Jillian Riley, Wine Director at NoMI Kitchen {Park Hyatt Chicago, 800 North Michigan Avenue, Chicago; 312.239.4030}
“Western Cape, South Africa, produces wines at absolutely dynamite values. The region is still defining itself, post-apartheid. They’ve come a long way in the past 20 years, and they’re already producing exceptional wines in their relative adolescence. It’s extraordinary to think what they might be doing decades down the road.”
Daniel Kroes, Sommelier at Terrace 16 {401 North Wabash Avenue, Chicago; 312.588.8600}
“A region that I have always been fascinated with, and that doesn’t receive enough attention, is Savoie. A small French region near the Swiss border, Savoie is an eclectic area where obscure grape varietals, such as the Jacquère and Mondeuse, thrive; and old friends like Chardonnay and Pinot Noir coexist.”

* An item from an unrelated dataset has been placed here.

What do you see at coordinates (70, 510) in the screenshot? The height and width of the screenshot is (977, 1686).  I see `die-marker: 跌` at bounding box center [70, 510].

Cathy Mantuano, Wine Director at Terzo Piano {The Art Institute of Chicago; 159 East Monroe Street, Chicago; 312.443.8650}
“One interesting and relatively unknown wine region that I like to tell people about is Finger Lakes AVA (American Viticultural Area) in upstate New York. The area encompasses 11 glacial lakes and includes 11,000 acres of vineyards, mostly on hillsides surrounding the lakes. This region specializes in Riesling and Pinot Noir, but it’s also known for Chardonnay, Cabernet Franc, sparkling wines, and ice wine.”
Katie Mikhailova, General Manager at Tanta {118 West Grand Avenue, Chicago; 312.222.9700}
“Ica Valley, Peru, is one of the most fertile regions in South America, though the region sees very little rain and, 90-percent of the time, there’s sunshine. Considered a desert, this area has produced spectacular wines. The soil is clay and limestone, so you get a lot of minerality in the white wines. The red wines tend to be earthy and robust.”
Reena Patel, Beverage and Mixology Lead at Taste 222 {222 North Canal Street, Chicago; 312.383.6620}
“You may be surprised to learn that Lebanon has a rich history of fine wines. In fact, the Phoenicians began cultivating grapes around 4000 B.C. Two thousand years later, the Romans built a classical temple in Lebanon’s Beqaa Valley, appropriately dedicated to Bacchus, the god of wine. Jesuits brought Cinsault, Grenache, and Carignan to the region in the mid-19th century, adding more varietals to the native Obaideh and Merwah still cultivated today.”
Tina Majethia, General Manager/Sommelier at Fisk & Co {225 North Wabash Avenue, Chicago; 312.236.9300}
“One relatively neglected wine region that definitely deserves more recognition is Sicily: The wines are more mineral driven because the grapes are grown in volcanic soil. The area produces reds that are light in body and high in acid, which makes them perfect for pairing with food.”